9.10.20

Bagatela (de onde vem o amanhã?) (short stories #265)


The Durutti Column, “Tomorrow” (live), in https://www.youtube.com/watch?v=LkvbYHFUPFM

          Não apetece o tirocínio: a espera faz-se na espera, por dentro de um labirinto que congraça as suas vítimas. Um lúdico esgar confronta a matéria do tempo. As vivas almas não dão de si. Mantêm-se em hibernação. O que se passa à sua volta é como se não passasse à sua volta. Regressam os fantasmas. Falam de conceitos. De vinganças. Que não se servem na combustão do sangue em ebulição; esperam para, em carne fria, desembestarem a artilharia. Alguém protesta: “estes relógios estão avariados.” Deixaram de ser serventuários da pior das tiranias. O muco da fala extática agarra-se ao parapeito das palavras tiradas da sua ordem. É preciso um novo entendimento para entender de onde vem o amanhã. Os mais ousados, os que nunca temem empreitadas (por pesadas que sejam), estariam em condições de assegurar que não se intimidam com a demanda.

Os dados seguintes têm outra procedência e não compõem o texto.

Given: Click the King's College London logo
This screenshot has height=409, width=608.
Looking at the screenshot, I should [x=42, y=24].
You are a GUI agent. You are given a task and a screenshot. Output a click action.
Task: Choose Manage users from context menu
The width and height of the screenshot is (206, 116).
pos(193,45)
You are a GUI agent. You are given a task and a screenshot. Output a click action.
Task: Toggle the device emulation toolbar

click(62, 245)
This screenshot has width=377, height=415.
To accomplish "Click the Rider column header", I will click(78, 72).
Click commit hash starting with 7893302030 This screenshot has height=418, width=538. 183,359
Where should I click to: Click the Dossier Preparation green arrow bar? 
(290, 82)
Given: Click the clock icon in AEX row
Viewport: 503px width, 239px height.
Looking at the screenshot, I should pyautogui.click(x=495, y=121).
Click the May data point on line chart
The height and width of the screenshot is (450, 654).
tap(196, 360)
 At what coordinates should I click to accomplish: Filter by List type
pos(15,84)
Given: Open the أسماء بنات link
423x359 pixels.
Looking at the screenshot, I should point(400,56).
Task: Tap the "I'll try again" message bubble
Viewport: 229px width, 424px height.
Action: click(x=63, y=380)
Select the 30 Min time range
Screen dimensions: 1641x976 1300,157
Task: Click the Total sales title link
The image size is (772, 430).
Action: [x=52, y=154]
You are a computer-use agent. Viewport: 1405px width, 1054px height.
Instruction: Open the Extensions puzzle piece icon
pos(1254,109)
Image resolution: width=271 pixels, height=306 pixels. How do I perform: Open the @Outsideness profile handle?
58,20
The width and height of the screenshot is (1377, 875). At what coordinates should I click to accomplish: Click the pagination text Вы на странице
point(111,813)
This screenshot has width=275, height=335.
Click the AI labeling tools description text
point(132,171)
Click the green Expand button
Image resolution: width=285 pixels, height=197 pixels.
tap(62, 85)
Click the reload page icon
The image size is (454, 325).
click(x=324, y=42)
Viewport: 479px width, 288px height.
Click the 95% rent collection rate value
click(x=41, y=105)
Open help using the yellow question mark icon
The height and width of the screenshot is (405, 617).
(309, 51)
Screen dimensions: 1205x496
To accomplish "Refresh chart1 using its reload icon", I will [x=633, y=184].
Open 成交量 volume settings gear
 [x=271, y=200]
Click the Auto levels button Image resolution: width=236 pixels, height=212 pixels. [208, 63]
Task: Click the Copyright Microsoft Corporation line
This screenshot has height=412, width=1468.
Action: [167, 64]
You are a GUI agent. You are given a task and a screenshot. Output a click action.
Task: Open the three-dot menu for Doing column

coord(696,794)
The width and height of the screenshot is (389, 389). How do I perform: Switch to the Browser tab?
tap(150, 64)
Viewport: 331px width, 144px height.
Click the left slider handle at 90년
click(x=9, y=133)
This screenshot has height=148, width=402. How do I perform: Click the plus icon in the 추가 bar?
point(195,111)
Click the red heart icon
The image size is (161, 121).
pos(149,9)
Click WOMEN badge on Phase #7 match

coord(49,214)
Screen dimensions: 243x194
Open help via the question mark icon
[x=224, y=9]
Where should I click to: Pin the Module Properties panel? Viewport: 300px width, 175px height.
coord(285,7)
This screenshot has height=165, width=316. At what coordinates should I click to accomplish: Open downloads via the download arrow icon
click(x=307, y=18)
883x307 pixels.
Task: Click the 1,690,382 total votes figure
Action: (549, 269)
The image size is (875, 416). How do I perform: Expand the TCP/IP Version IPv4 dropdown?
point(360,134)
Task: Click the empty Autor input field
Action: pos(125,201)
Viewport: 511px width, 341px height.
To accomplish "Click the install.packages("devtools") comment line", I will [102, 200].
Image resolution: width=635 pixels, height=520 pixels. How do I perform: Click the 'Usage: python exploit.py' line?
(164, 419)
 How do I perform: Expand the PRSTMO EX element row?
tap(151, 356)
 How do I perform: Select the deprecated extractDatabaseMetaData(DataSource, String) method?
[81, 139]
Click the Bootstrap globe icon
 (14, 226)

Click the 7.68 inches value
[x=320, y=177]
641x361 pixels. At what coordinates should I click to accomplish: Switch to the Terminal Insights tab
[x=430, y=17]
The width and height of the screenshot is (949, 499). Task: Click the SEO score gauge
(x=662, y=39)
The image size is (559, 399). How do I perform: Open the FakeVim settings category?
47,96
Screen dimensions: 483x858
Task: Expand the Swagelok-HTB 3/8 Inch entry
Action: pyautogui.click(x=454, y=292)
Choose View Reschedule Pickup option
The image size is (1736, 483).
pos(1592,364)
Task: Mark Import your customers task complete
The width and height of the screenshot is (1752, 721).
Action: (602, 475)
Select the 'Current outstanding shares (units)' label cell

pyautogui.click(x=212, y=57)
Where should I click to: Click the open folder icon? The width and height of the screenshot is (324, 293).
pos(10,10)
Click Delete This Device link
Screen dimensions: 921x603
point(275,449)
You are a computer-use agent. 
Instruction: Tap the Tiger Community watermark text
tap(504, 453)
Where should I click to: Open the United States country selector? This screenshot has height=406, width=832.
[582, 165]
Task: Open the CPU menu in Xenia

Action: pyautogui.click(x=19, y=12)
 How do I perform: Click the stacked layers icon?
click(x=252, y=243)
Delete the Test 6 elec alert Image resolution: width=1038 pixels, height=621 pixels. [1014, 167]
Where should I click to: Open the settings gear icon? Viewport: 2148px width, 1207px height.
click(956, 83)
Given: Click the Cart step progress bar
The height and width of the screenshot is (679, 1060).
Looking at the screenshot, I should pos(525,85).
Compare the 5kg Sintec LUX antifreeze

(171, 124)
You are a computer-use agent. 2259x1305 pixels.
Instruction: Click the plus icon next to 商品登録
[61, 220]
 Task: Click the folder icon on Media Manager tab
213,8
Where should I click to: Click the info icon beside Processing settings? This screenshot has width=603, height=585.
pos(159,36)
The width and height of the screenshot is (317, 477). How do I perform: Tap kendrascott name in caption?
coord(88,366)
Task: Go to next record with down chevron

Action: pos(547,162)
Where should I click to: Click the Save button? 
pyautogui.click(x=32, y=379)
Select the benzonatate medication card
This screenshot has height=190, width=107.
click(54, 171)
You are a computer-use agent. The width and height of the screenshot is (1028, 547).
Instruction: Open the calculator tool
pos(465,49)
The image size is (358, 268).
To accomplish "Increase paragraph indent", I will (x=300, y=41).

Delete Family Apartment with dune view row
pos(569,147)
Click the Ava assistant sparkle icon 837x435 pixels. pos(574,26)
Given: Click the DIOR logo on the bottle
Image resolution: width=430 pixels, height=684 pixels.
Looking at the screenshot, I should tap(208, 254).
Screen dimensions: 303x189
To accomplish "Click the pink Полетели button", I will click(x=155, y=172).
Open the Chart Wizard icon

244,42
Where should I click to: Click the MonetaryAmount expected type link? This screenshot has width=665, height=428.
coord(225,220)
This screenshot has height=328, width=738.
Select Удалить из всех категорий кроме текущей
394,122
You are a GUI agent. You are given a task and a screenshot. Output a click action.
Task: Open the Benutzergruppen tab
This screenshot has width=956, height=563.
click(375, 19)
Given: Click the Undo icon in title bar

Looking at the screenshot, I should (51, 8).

Perguntem-lhes, eles sabem de onde vem o amanhã: “a sua fonte é a véspera que é a sua caução.” É provável que a resposta não seja convincente. Entretanto, os tutores das certezas sem tergiversação saíram de palco. Fugiram. (Diriam sempre que não.) Fugiram do escrutínio que se posterga quando for a altura do acerto de contas. Se a sua profecia não se confirmar, ninguém pode pedir prestação de contas. Jã não serão postos em embaraço por terem negligentemente acrescentado, ao anteriormente exposto, “é bagatela!” Ruminando na sua irrelevância, os promitentes do nada abraçam as frívolas coisas que os mantêm. Mal de quem os quis ouvir. Sempre dirão, em sua defesa, oxalá tivessem ouvido o bramido dos fantasmas, que não aconselhava o aconselhamento junto dos senhores do oráculo. “De onde vem o amanhã?”, perguntavas, quase ininterruptamente. Não quiseste saber a resposta no que ao hoje diz respeito. Preferiste esperar por amanhã.